Business owner Bobby Cochran said he wanted to fight to keep the mural, but he would rather spend money on new artwork in a different location than on lawyer fees.
“I really can’t afford the lawyer right now to go through the process of keeping it,” Cochran said.
The business had been granted an extension for painting over the mural because of weather, Ouradnik said.
Meanwhile, the Mandan Planning and Zoning Commission is reviewing the draft of a new ordinance that would restrict murals to a designated area within downtown Mandan.
The focus of the ordinance is not to regulate content of murals, but the placement, Ouradnik said.
“We still want to be able to allow those things, but have it be a little more contained,” Ouradnik said. “We don’t want to stifle it; we want to promote it.”
The Planning and Zoning Commission unanimously approved the first reading of the ordinance on Feb. 25. The commission was scheduled to discuss the mural ordinance again on Monday, April 22, but agenda materials show staff are recommending the discussion be postponed to May 29.
A six-month moratorium on murals is in place in Mandan while city officials develop new guidelines.
Artist Melissa Gordon, who was asked to provide input on the ordinance, said she understands the city has to have some guidelines in place.

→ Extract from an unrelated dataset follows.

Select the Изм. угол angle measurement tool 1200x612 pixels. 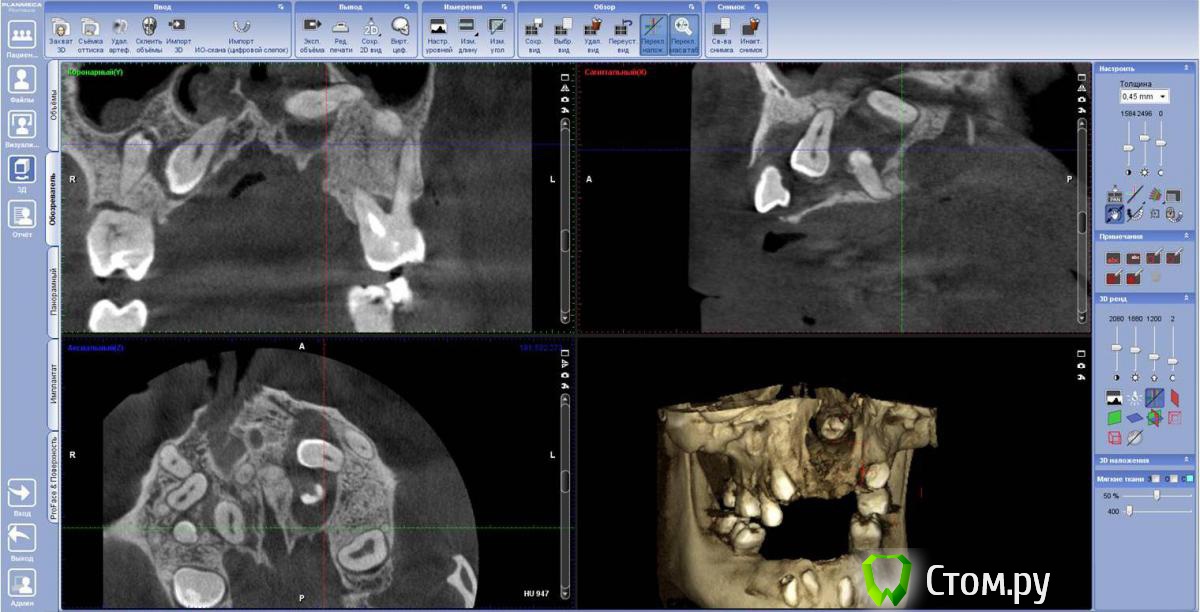497,27
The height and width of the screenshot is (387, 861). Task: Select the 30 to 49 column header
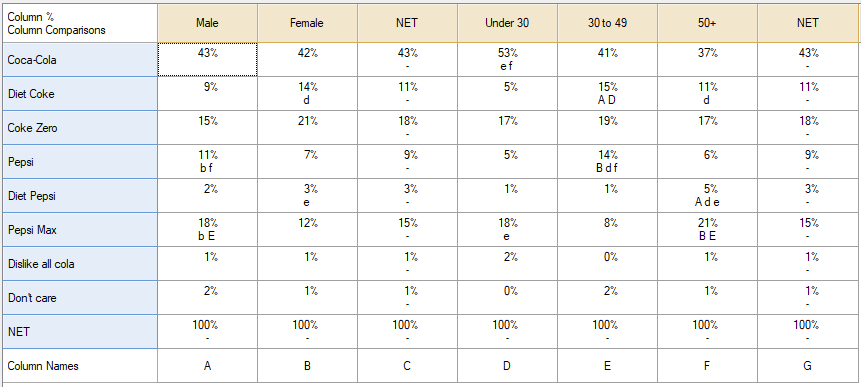click(x=607, y=23)
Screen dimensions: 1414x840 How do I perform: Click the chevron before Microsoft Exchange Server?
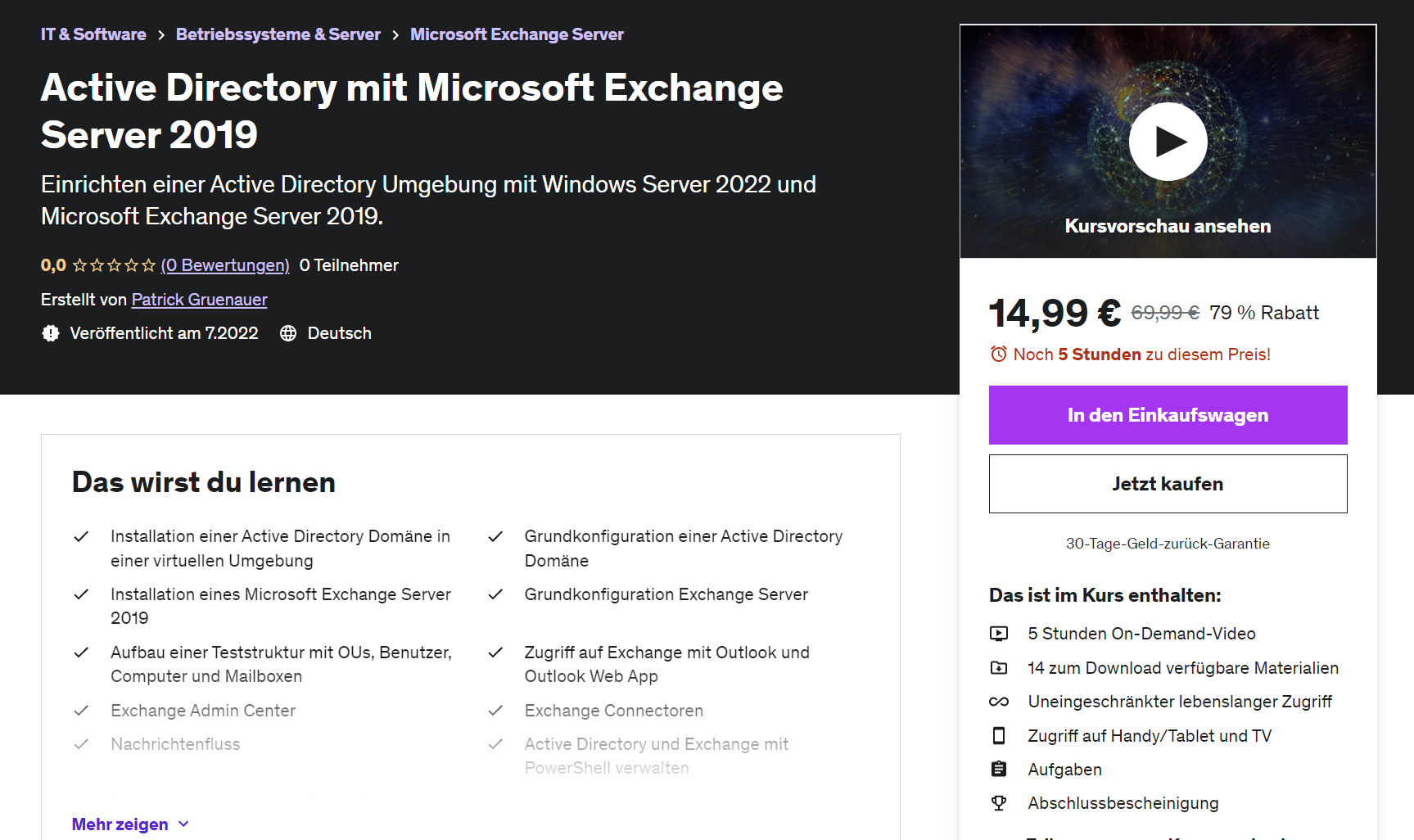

But she said she thinks it’s “unfortunate” that Mandan wants to limit murals to downtown and exclude businesses in other parts of town. Under the proposed ordinance as it’s currently drafted, no murals would be permitted for the “Strip,” where Lonesome Dove is located.
“That’s such an industrial part of town. It wouldn't hurt to brighten it up a bit,” Gordon said.
Gordon painted the mural on the Bearscat Bakehouse in Mandan. She and the building owner went through the application process with the city to get a permit and have the design approved.
“I hope they don’t paint over it,” Gordon said. “I’m kind of scared that they’re going to now.”
Mandan City Planner John Van Dyke said murals that received approval from the city, including the Bearscat mural, will be grandfathered in.
Smith and Lonesome Dove owners are monitoring the city’s discussions. Smith said Mandan’s approval process for murals creates “serious” First Amendment problems.
“Their approval process is completely arbitrary and contains way too much discretion,” Smith said.